The Honourable East India Company was founded in 1599, while Shakespeare was writing Hamlet; it was wound up in 1874. Between those dates it transformed itself from a trading organisation, whose first aim was to make a lot of money through import-export, into the world's first and greatest multinational; dangerously unregulated and answerable only to its shareholders; a private imperial power.

From the start the Company's Charter had permitted it to 'wage war', although that was envisaged primarily as defending its factories(emporia) and personnel. In the event they were to go well beyond that. In August 1765 the Company defeated the young Mughal Emperor and forced him to establish in his provinces a new administration to collect taxes, run by the Company's merchants and enforced by their private army, which was to reach 200,000; twice the strength of the regular British Army at that period. It was a spectacular act of enforced privatisation. In the words of Charles Metcalfe, a Company diplomat: “Sovereigns you are and as such [you]must act.” In the event the Company chose to act more like an arbitrary absolute sovereign than a constitutional one.

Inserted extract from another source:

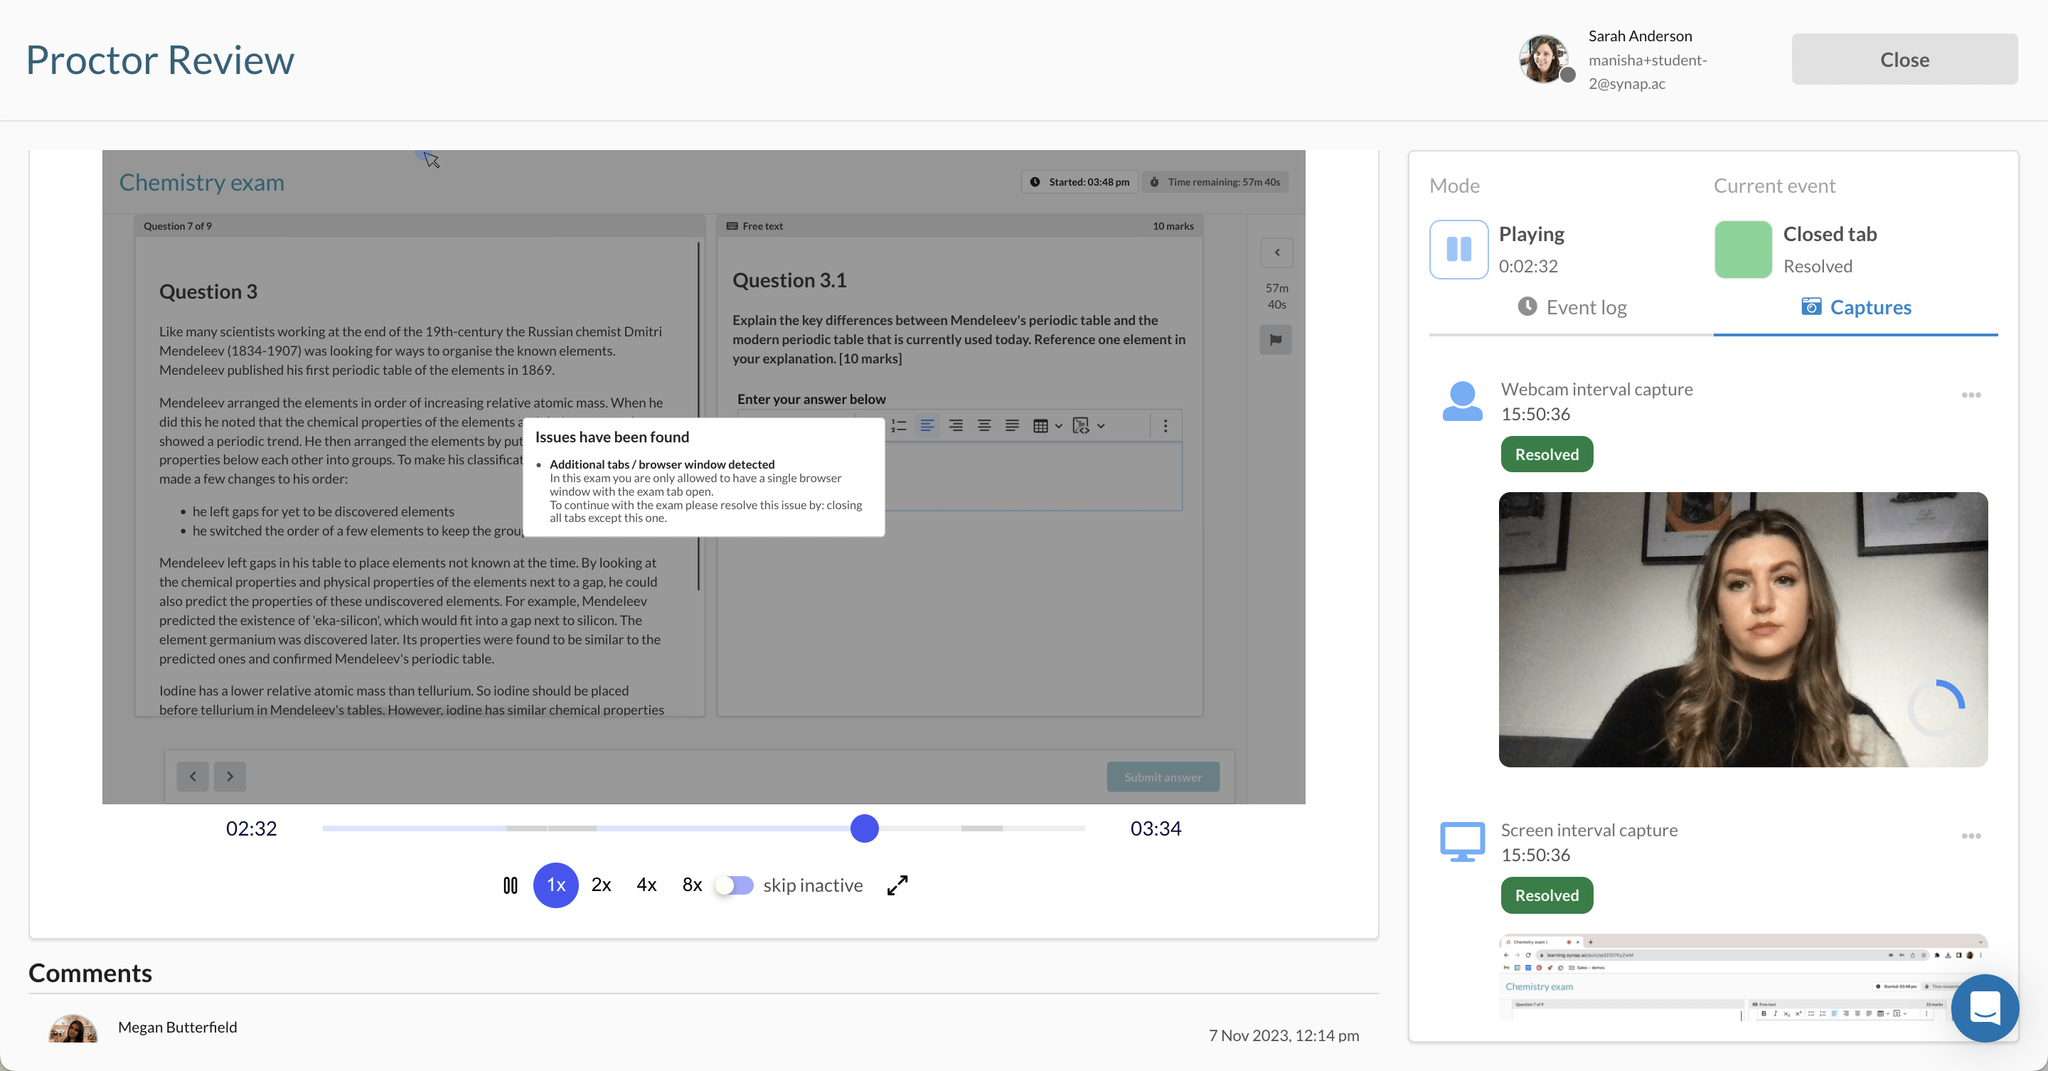Set playback speed to 4x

The Company temporarily succeeded in reversing the centuries-old drain of bullion from the West to the Orient. Instead, the riches of India and other countries poured into London. Sometimes these were the product of legitimate trade and of the West's technological superiority; at other times the riches were extracted by less-ethical means. A visit to Robert Clive's collection at Powis Castle gives an idea of the quantity and quality of the loot.

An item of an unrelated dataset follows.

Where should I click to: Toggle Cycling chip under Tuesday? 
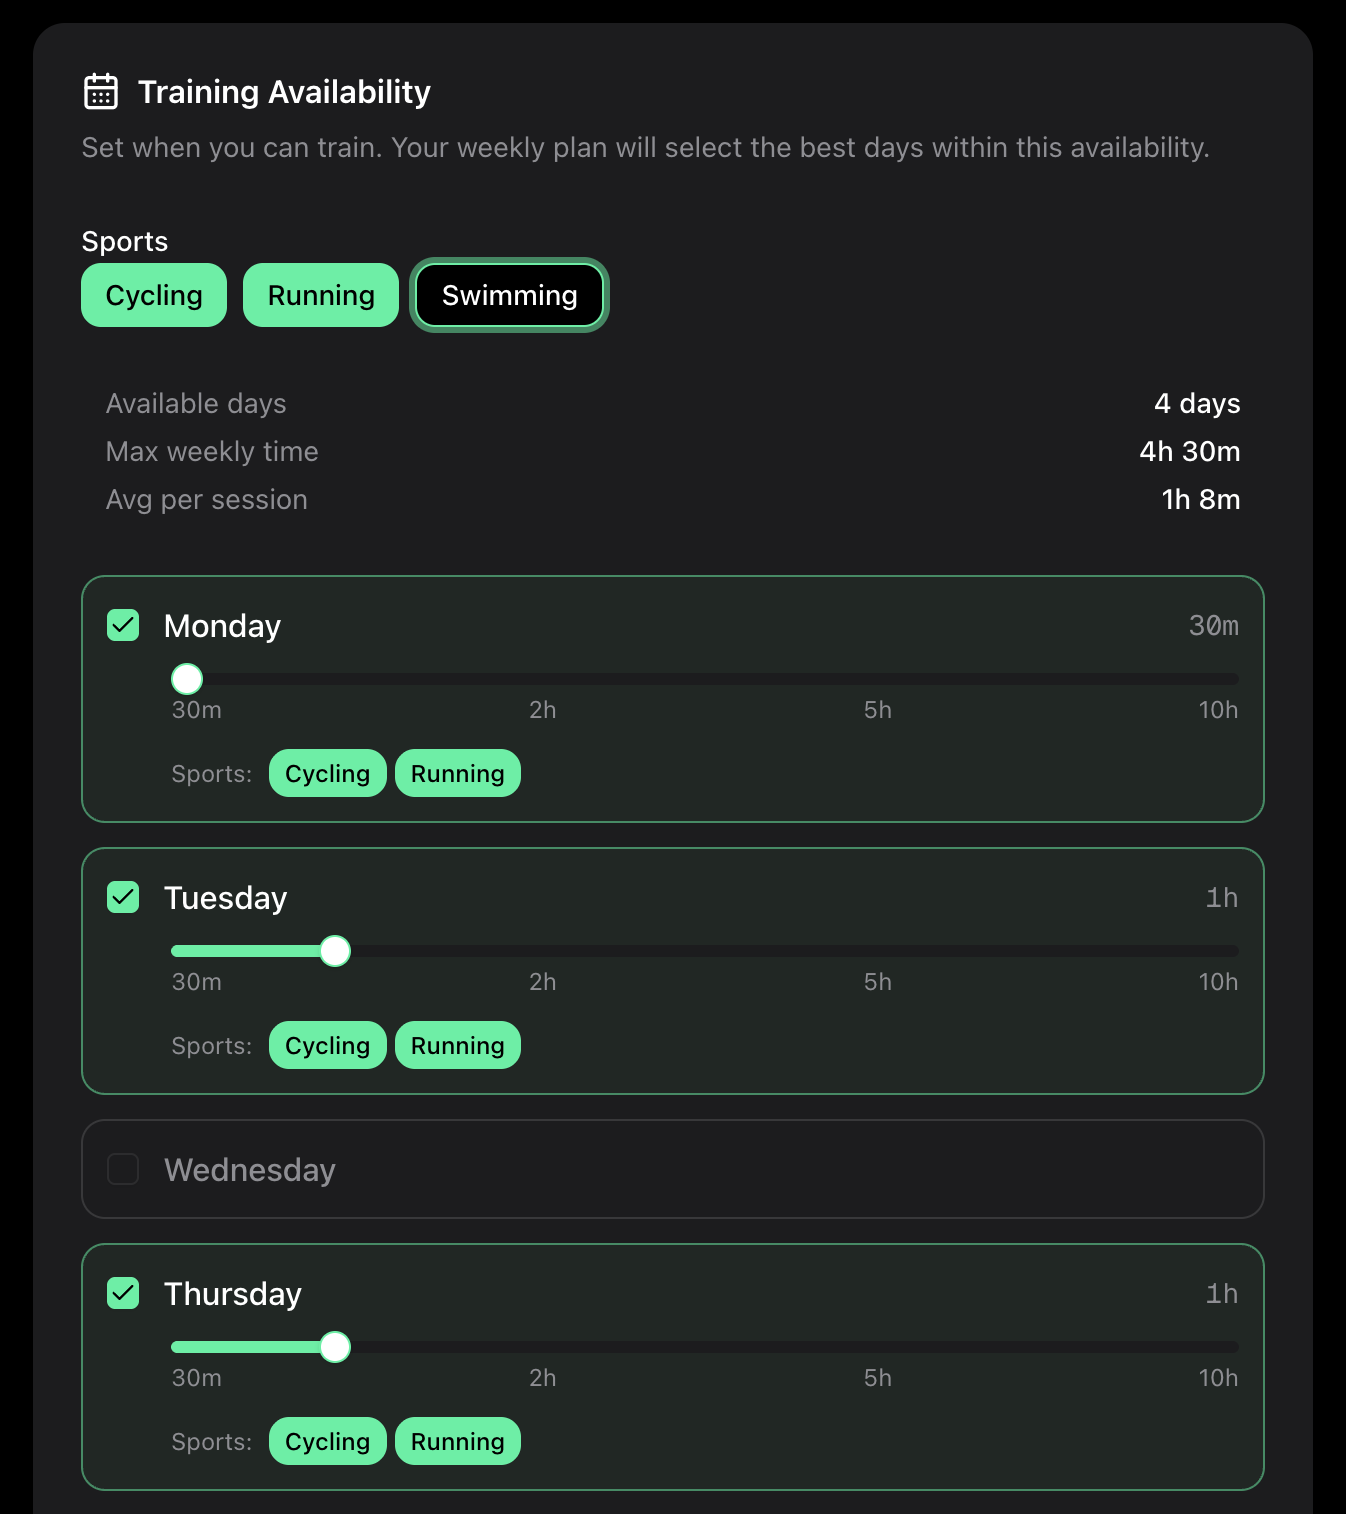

How and why was this permitted to happen? Dalrymple is harshly critical of the Company, and there was much to criticise. However the collapse of Mughal power was probably inevitable; the Company simply seized an opportunity that arose without their planning it. The apogee of Mughal rule occurred under the Emperor Aurangzeb (1618-1707). A bigoted Muslim, he alienated his empire's majority Hindu population. His ambitious conquest of the Deccan took the Mughal dominions to their widest extent but led to the empire's eventual collapse through over-stretch. After him, it was downhill all the way. In the contest that followed it was far from clear who would emerge as winner: a revived Mughal State; a new imperial dynasty; the Mahrattas or an outside power?

The century that followed is known to Indian historians as The Anarchy. India became a battle-ground: Mughals vs Mahrattas; Princes vs other Princes; the British vs the French; and the Afghan invaders vs everyone. The Persians invaded and carried off the Peacock Throne. Atone stage France seemed the most likely candidate to succeed; the East India Company determined to resist French ambitions at any cost. The loss of the American colonies, whose independence could not have been achieved without French support, hardened the Company's resolution: we must not lose India too.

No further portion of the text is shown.